[Start of Attachment]
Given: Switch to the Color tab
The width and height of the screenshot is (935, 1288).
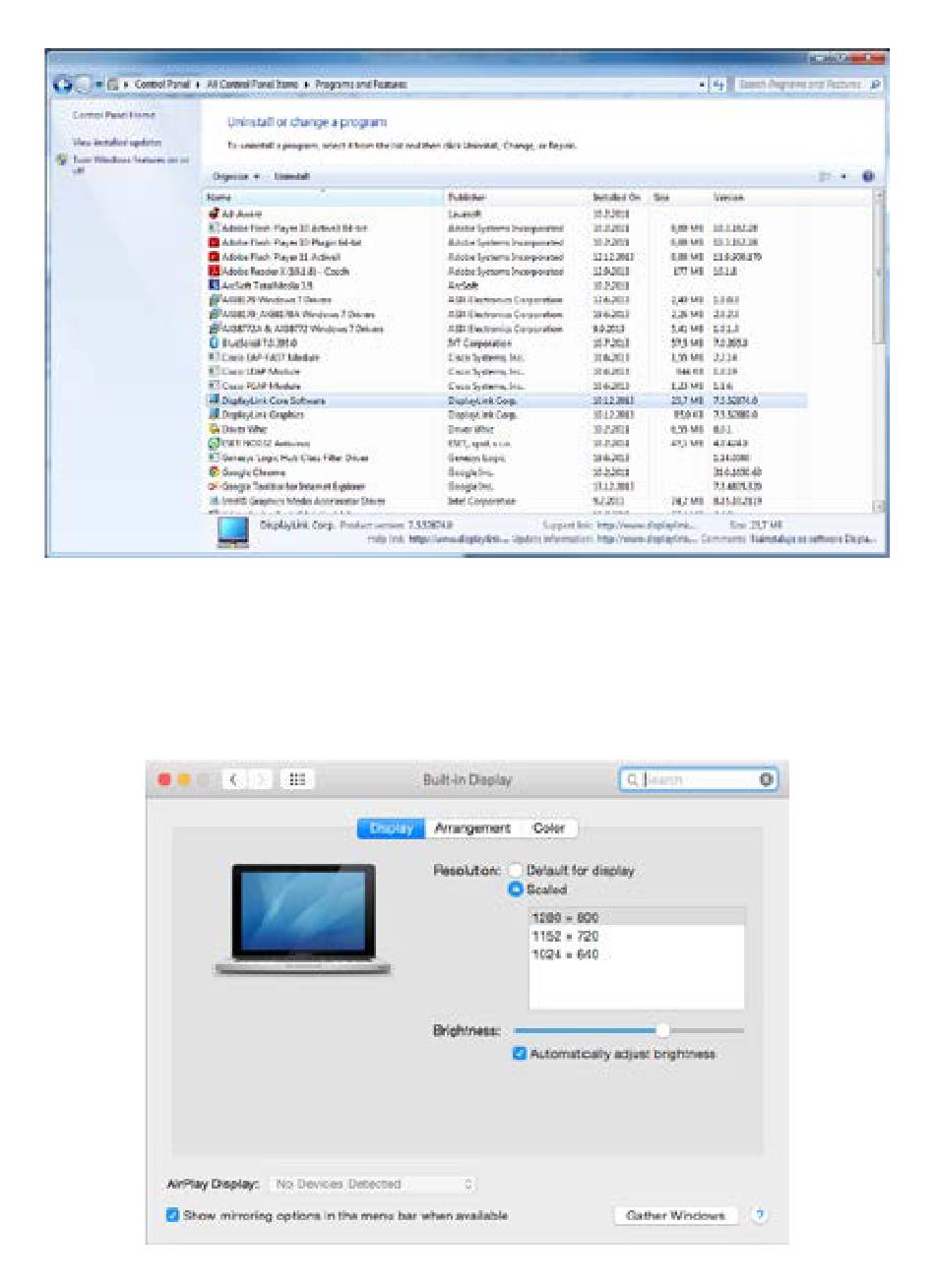Looking at the screenshot, I should tap(548, 828).

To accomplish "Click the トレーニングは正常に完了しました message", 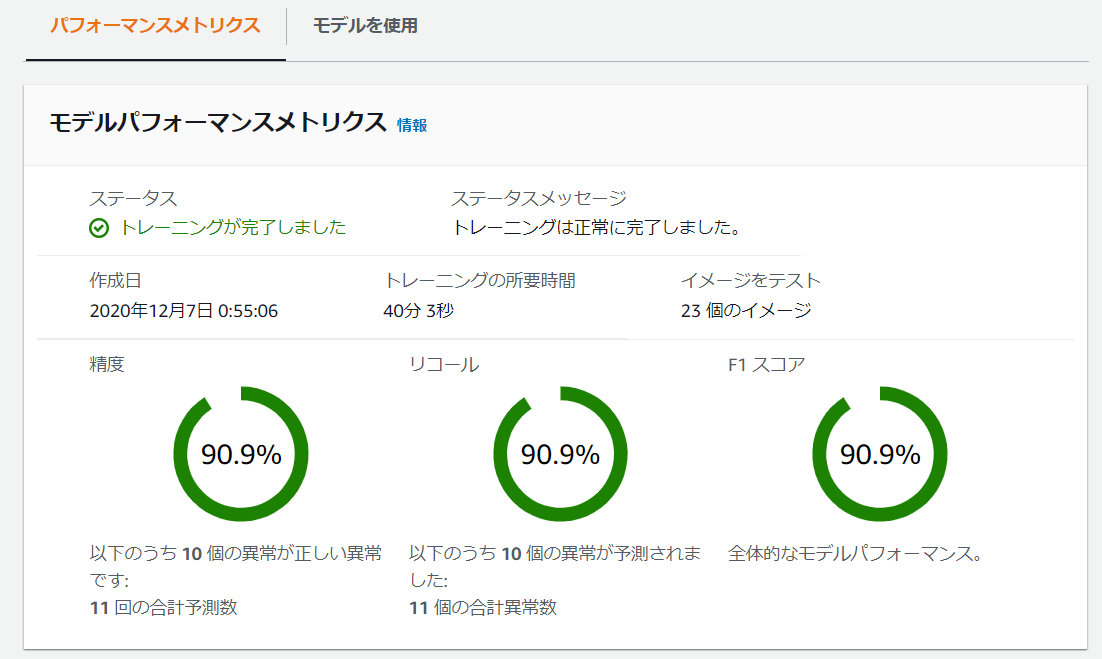I will click(x=596, y=228).
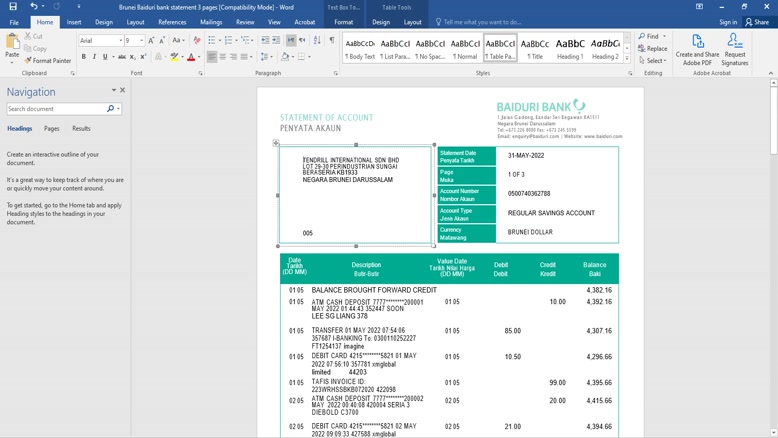Click the Sign in link

(x=728, y=22)
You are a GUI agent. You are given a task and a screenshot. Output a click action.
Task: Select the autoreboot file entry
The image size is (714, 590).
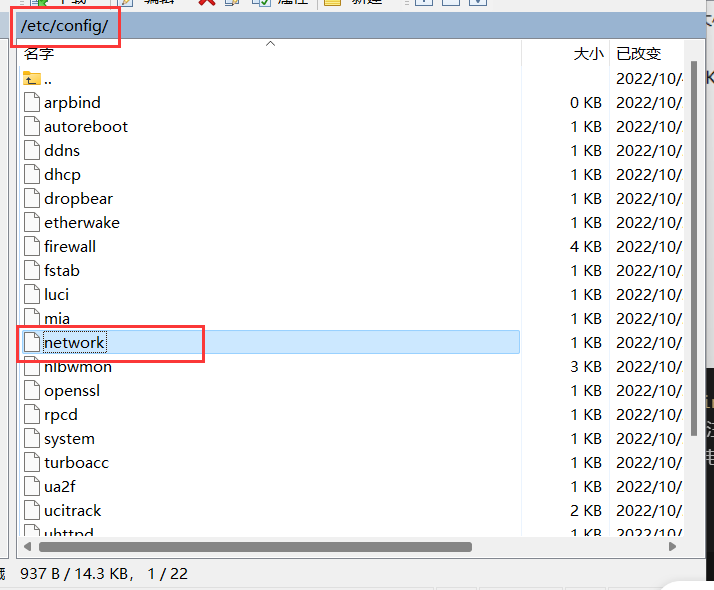pos(86,126)
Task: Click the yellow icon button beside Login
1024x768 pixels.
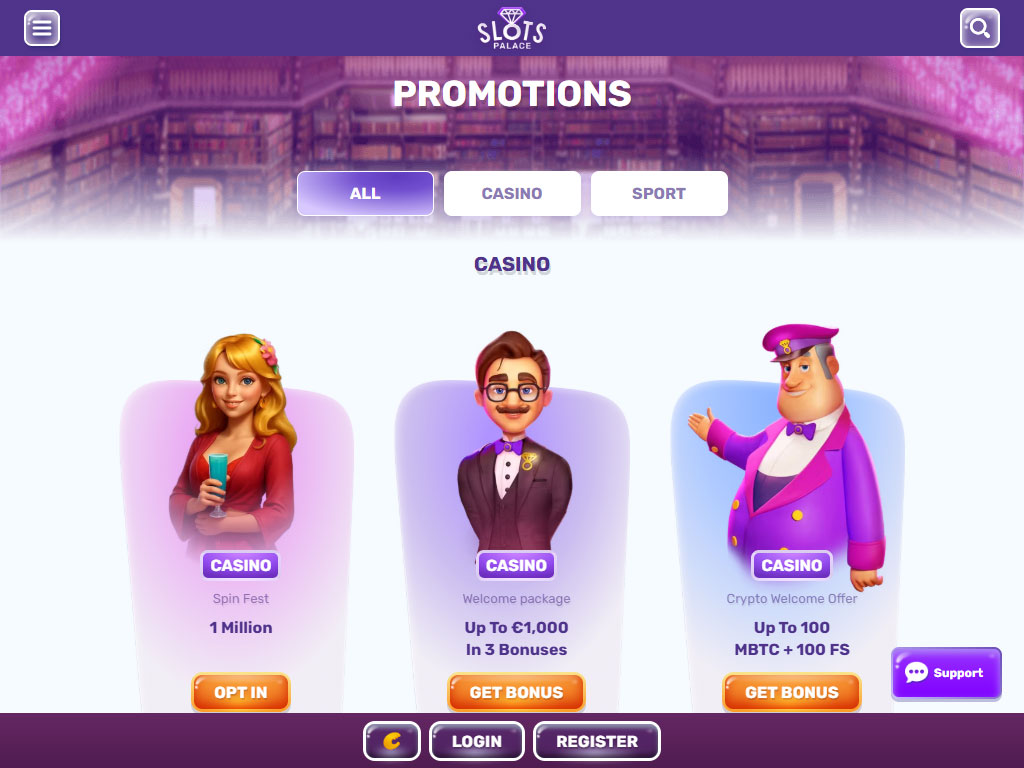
[End of Attachment]
> PROBLEM TO SOLVE
Repeat verbatim the lines from the one with "Task: Click the" through the end of the listing above. Include both ends, add nothing, and exclude the pictures.

> WRITTEN REPLY
Task: Click the yellow icon button beside Login
1024x768 pixels.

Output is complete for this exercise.